La grève de 1906 fait par ailleurs ressortir les dissensions entre le "Vieux syndicat" de Basly et Lamendin et le "Jeune syndicat" de Benoît Broutchoux, relais dans le Bassin minier des principes du syndicalisme révolutionnaire. Cela dit, à la veille de la guerre, le syndicalisme des mineurs, dont la Fédération rejoint finalement la CGT en 1908, conserve ses spécificités historiques. D'autant plus qu'elles lui ont permis, au moyen de l'action parlementaire appuyée par d'impressionnantes mises en mouvement, d'obtenir pour les "gueules noires" de meilleures conditions d'existence que la plupart des autres ouvriers, notamment en matière d'assurance maladie et de retraites.

Stéphane Sirot

Transcription

Journaliste
Mars 1906, catastrophe de Courrières, 1 100 morts.
(Musique)
Intervenant 1
Là, je me souviens qui a passé deux mineurs certainement : un qui vendait des chansons, pour ramasser un peu d’argents pour les veuves ; puis un qui jouait de l’accordéon.

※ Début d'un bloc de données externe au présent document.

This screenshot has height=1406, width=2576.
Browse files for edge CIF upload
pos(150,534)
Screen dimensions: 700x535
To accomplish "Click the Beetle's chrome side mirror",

Je me souviens que mon père il a fait grève six semaines, ils ont obtenu satisfaction et il ont eu six sous d'augmentation.
Journaliste
Et Broutchoux, est-ce que vous avez connu Broutchoux ?
Intervenant 2
Ben, je l’ai connu, je l’ai vu une seule fois. Il était venu faire une réunion à Aniche. Alors, il était sous mandat d’arrêt évidemment depuis un bout de temps. Et là, il s’est fait agripper par les gendarmes. Mais il n’y a pas eu de tumulte, rien ne s’est passé de grave.
Journaliste
Très tôt, pour défendre leurs droits, les ouvriers fondent des syndicats ou rejoignent les partis socialistes naissants.
(Musique)
Journaliste
Souvent au prix de leur liberté, des leaders syndicaux et politiques plaident la cause ouvrière. Broutchoux, Jules Guesde, Jaurès.
(Musique)
Intervenant 2
Mais en grande partie, c’était les femmes qui se trouvaient sur les lieux de manifestations. Mais pas souvent, une ou deux fois, à Denain en même temps Aniche aussi, mais ça bardait un peu quand même. Malgré c'était...Comme manifestantes, c’étaient tout femmes hein!
Journaliste
Est-ce que l’armée intervenait ? C’était des gendarmes ? Qu’est-ce que c’était ?
Intervenant 1
Ce n’était pas l’armée, c’était les gardes mobiles. Je me souviens un jour à Douai c’est que ça bardait. Il y a un garde mobile qui s'est fait desarmer. Puis, ils nous disaient, ne nous frappez plus, nous nous avons des gosses aussi.
(Musique)
Journaliste
Devant le refus de satisfaire leurs revendications, les ouvriers ont recours à la grève.